2012-11-14 in MIRI/LW, Philosophy | No comments

Link: thebigquestions.com/2012/11/14/accounting-for-numbers/

[LessWrong Thread]

Yudkowsky leaps from “the natural numbers can be precisely specified by second order logic” to “the .. study of numbers is equivalent to the logical study of which conclusions follow inevitably from the number-axioms”. This is wrong, wrong, wrong, because second order logic is not logic.

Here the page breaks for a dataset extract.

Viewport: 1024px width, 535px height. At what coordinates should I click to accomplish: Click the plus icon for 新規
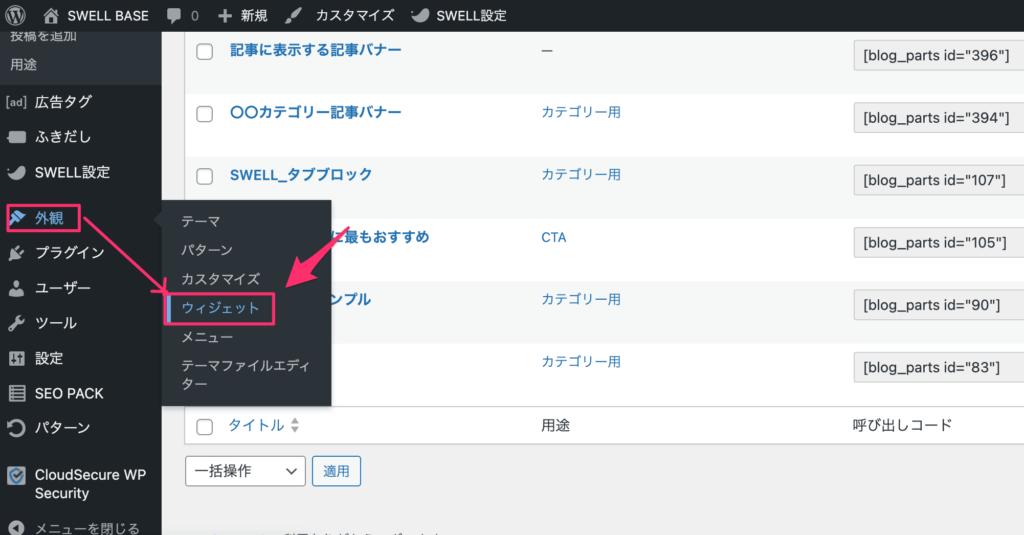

[...] you’re not allowed to set up an axiom system in which all the true theorems of arithmetic are taken as axioms — there is no mechanical procedure for determining whether a given statement is or is not a true theorem of arithmetic (see Tarski’s theorem on the undefinability of truth) and therefore no mechanical procedure for determining what is or is not an axiom in that system. In second-order Peano arithemetic, we have an analogous problem: The axioms can be identified mechanically, but the rules of inference can’t. A properly programmed computer can examine a first-order proof and tell you if it’s valid or not; that is, it can tell you whether each step does in fact follow logically from some of the previous steps. But no computer can do the same for second-order proofs.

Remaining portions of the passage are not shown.